>> start

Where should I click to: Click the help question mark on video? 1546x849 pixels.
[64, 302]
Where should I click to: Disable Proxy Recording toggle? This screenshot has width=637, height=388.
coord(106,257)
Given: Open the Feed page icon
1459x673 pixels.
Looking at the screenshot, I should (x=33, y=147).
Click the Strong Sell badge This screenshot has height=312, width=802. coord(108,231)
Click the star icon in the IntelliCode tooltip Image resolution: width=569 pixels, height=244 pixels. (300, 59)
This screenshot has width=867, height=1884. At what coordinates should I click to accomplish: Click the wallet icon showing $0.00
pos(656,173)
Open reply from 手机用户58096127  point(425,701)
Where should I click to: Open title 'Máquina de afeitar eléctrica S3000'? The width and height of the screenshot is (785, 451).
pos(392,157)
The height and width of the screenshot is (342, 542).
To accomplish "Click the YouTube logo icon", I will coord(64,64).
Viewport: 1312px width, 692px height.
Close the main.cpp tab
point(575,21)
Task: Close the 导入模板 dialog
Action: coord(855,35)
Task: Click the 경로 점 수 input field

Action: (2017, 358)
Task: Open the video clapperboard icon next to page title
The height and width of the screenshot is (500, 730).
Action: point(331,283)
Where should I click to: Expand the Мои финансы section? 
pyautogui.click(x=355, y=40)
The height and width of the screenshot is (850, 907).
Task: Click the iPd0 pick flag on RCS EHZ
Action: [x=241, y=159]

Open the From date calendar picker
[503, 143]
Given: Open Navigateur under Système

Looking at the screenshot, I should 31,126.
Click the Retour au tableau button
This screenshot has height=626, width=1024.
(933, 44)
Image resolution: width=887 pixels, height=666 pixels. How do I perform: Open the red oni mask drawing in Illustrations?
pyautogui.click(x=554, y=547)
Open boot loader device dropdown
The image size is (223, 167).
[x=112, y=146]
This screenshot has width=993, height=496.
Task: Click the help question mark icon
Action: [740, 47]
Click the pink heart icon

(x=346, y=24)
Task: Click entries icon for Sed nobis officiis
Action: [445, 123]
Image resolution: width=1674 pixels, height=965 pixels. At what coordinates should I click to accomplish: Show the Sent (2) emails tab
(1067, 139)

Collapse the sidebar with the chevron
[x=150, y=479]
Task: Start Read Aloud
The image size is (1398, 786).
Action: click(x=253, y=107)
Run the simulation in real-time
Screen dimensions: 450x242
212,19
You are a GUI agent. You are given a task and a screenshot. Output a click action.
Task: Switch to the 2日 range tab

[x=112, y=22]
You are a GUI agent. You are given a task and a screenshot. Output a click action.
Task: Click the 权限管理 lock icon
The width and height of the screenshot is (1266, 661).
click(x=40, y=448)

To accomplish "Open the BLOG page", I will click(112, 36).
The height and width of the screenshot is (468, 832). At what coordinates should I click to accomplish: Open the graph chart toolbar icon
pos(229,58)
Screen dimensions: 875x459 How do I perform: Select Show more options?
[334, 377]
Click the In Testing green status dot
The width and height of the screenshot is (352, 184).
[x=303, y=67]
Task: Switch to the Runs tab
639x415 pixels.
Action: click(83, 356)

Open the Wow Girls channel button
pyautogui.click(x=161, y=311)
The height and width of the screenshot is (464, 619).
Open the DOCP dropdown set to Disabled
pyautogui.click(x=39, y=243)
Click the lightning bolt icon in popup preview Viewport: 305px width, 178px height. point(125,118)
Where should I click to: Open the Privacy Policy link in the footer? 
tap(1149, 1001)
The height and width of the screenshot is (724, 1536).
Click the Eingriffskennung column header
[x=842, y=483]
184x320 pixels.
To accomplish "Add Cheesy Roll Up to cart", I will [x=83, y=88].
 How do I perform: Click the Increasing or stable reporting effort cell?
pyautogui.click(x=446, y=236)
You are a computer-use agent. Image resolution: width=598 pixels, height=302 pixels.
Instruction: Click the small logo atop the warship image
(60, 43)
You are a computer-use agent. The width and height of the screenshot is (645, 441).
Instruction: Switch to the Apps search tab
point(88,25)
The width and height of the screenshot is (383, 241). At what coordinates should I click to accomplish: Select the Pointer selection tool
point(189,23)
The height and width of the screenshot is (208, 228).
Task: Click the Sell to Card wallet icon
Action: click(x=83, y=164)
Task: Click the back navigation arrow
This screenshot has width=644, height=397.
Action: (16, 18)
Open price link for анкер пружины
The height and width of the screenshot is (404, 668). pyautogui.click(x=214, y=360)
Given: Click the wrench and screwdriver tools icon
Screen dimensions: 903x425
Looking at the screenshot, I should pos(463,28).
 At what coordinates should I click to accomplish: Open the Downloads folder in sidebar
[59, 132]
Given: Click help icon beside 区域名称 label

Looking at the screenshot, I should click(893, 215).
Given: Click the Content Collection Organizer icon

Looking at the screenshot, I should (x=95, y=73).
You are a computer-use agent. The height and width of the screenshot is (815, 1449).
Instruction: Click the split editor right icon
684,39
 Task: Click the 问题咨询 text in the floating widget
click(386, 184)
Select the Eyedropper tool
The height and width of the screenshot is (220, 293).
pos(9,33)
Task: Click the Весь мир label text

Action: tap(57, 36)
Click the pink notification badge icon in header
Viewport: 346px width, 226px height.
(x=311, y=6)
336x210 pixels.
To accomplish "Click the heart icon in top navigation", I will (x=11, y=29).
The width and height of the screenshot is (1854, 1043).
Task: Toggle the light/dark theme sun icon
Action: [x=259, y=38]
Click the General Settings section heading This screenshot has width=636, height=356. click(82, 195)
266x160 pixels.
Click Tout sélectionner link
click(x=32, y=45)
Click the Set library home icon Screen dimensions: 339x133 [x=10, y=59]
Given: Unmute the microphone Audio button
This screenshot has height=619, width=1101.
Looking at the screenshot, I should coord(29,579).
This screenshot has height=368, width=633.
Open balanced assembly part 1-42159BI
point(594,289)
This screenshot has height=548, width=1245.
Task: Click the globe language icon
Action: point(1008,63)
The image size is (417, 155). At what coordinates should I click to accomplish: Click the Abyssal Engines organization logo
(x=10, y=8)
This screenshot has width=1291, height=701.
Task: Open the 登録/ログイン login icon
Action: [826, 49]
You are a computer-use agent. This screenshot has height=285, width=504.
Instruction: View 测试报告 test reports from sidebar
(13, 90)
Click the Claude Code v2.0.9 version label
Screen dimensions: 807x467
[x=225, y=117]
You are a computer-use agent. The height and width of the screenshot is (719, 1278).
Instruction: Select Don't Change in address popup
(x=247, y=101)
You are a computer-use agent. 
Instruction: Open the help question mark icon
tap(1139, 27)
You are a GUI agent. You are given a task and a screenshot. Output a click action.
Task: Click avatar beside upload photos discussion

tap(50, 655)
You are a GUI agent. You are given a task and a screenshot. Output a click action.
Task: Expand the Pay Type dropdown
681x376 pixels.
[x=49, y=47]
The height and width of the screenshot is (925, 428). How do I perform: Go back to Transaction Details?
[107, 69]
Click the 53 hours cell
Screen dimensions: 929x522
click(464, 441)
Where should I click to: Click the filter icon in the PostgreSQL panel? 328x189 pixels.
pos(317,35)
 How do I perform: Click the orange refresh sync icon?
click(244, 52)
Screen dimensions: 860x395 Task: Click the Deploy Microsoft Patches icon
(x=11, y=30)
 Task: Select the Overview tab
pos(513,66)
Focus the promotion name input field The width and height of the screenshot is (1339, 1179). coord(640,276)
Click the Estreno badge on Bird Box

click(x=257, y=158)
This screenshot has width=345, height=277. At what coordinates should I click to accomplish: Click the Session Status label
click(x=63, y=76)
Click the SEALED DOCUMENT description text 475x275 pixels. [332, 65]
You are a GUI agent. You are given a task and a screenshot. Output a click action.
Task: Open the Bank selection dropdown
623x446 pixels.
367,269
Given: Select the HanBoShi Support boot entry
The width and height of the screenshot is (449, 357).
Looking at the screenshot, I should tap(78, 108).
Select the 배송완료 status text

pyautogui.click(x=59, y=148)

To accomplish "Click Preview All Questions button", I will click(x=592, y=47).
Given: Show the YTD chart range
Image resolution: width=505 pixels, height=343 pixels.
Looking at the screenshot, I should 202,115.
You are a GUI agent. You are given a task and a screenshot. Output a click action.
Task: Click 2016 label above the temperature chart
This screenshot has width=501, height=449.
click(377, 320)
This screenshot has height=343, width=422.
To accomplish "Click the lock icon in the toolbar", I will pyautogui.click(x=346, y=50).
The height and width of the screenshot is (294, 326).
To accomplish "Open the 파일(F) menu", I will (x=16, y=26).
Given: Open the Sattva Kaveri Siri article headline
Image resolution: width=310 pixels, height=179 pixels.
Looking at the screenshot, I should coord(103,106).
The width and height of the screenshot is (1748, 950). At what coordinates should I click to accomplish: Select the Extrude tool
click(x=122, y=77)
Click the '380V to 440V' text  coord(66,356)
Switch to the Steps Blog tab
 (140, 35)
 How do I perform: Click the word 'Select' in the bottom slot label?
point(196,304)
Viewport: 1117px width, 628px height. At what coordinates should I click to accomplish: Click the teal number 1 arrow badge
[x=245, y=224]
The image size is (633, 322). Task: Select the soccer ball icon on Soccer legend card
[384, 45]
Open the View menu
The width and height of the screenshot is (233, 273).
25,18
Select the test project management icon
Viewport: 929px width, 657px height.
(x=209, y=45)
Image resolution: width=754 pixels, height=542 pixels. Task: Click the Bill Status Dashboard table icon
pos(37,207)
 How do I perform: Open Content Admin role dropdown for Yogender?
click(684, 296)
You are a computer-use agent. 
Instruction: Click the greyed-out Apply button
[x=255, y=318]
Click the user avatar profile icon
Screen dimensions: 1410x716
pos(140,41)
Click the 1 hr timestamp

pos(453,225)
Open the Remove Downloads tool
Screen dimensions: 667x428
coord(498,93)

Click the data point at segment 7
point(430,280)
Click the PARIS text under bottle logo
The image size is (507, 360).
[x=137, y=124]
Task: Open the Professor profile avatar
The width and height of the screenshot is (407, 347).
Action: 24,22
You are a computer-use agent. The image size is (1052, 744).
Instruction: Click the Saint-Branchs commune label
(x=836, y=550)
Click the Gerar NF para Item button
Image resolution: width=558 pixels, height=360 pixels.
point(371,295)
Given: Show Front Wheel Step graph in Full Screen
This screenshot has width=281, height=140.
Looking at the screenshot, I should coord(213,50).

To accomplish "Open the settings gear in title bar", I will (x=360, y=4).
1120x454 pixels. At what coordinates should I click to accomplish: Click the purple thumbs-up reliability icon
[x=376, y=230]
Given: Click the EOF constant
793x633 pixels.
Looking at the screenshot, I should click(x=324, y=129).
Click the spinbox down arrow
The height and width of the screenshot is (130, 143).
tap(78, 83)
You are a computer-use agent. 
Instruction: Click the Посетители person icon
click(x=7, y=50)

>> end

### Problem to work on
Copy out everything from the very start of the data down to the line with "Looking at the screenshot, I should (x=33, y=147).", keeping that last line as well.

### Problem solution
Where should I click to: Click the help question mark on video? 1546x849 pixels.
[64, 302]
Where should I click to: Disable Proxy Recording toggle? This screenshot has width=637, height=388.
coord(106,257)
Given: Open the Feed page icon
1459x673 pixels.
Looking at the screenshot, I should (x=33, y=147).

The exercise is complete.